Impact: Highlights a diagnostically challenging overlap of critical illness (influenza-related ARDS) and multi-valvular pathology, providing a structured framework informed by literature.
Clinical Implications: Encourages systematic echocardiographic assessment and careful differentiation of infective vs non-infective etiologies in ICU patients with valvular lesions and respiratory failure.
Key Findings
- ICU patient with influenza-related ARDS had multi-valvular lesions (aortic, mitral, tricuspid) on echocardiography.
- Case presentation follows a step-by-step diagnostic approach anchored to clinical questions.
- Narrative review summarizes literature on differentiating infective vs non-infective endocarditis in complex ICU contexts.
Methodological Strengths
- Structured, question-driven diagnostic framework
- Integration of case data with targeted literature review
Limitations
- Single-case report limits generalizability
- No comparative or outcome data to quantify diagnostic strategies
Future Directions: Prospective cohorts integrating echocardiography, microbiology, and inflammatory biomarkers could refine diagnostic algorithms for endocarditis in critically ill patients with respiratory failure.

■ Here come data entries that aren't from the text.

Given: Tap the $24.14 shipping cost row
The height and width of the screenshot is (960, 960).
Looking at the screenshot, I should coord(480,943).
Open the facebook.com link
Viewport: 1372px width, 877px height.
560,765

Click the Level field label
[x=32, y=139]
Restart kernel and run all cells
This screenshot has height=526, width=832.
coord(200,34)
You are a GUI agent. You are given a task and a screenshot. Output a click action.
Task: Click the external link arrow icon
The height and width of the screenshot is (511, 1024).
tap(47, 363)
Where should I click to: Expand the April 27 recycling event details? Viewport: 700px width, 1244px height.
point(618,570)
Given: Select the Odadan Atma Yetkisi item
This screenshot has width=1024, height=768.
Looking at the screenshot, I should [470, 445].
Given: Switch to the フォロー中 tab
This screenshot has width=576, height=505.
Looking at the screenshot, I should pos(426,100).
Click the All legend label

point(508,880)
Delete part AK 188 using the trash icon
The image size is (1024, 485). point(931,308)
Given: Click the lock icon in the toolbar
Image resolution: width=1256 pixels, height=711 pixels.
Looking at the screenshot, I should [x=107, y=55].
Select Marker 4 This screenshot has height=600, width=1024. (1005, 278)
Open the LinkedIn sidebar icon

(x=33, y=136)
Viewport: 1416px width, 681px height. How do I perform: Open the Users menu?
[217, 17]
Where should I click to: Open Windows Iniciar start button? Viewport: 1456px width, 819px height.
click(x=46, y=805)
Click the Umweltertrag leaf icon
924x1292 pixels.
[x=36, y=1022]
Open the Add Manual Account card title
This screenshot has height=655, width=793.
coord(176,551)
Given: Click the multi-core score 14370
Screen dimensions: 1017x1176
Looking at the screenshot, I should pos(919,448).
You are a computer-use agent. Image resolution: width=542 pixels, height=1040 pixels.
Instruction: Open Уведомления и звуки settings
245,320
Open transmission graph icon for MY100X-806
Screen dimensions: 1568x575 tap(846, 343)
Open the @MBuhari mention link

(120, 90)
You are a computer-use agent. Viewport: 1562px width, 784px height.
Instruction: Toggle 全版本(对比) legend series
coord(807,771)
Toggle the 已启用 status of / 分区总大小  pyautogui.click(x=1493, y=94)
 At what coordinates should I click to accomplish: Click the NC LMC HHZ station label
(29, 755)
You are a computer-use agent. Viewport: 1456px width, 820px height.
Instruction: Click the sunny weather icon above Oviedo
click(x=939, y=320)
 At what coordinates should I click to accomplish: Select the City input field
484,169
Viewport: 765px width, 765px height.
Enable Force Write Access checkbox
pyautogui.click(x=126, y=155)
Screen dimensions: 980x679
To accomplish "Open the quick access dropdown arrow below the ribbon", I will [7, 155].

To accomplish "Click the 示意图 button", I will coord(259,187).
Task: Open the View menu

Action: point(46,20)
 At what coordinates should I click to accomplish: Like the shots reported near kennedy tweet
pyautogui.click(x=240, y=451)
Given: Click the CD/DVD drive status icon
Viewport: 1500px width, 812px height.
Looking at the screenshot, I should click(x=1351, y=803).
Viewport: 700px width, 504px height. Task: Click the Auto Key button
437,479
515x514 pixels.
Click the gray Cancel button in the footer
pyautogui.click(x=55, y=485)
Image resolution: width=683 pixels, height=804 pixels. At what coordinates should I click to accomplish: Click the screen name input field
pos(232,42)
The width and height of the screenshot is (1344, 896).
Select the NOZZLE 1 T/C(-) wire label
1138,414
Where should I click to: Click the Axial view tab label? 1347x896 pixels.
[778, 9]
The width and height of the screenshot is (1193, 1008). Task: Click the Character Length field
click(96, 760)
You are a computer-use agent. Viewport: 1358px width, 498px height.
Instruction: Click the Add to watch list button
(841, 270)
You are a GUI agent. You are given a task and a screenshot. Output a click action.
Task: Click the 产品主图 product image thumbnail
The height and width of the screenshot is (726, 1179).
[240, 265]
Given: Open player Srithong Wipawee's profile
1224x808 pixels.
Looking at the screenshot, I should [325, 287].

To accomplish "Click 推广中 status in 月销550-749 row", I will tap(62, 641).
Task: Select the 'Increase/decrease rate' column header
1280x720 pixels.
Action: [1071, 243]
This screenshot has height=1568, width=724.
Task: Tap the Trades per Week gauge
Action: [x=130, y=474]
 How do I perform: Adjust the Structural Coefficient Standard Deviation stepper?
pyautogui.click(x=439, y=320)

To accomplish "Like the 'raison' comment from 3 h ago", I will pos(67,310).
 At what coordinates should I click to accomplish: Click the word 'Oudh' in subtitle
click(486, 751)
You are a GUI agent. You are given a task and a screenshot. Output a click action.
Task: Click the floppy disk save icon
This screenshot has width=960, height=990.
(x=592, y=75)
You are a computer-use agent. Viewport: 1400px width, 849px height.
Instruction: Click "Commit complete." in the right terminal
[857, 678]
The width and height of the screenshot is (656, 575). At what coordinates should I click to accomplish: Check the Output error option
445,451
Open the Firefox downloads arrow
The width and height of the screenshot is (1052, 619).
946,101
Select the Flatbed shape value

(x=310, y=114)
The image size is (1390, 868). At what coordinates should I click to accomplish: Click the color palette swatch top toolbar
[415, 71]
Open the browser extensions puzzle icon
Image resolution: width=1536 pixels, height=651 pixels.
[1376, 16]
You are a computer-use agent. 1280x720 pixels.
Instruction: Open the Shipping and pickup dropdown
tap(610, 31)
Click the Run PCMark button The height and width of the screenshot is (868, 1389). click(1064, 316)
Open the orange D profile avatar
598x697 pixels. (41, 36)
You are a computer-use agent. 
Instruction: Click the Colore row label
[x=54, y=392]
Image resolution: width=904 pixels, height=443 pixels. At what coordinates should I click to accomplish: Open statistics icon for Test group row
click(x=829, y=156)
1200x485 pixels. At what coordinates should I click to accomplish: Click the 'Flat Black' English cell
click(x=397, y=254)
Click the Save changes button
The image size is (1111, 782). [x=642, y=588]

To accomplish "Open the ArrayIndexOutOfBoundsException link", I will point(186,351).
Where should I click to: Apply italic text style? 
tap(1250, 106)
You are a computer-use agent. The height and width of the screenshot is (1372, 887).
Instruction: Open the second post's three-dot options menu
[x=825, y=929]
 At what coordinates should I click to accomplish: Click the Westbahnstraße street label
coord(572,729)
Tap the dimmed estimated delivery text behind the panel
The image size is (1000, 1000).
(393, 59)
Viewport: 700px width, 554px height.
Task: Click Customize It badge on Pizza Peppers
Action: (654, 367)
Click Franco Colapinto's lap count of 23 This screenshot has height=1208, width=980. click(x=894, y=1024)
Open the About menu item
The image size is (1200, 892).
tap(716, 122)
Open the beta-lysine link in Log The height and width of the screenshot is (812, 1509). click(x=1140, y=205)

In the present report, we describe a patient presenting in the intensive care unit with fever, respiratory failure, and multiple lesions on cardiac valves. The patient, with a history of multiple myeloma under treatment, was intubated due to ARDS from influenza, and cardiac ultrasonography revealed lesions in the aortic, mitral, and tricuspid valves. There is a step-by-step approach in the case presentation, with clinical questions, while there is a review of the current literature concerning the issue.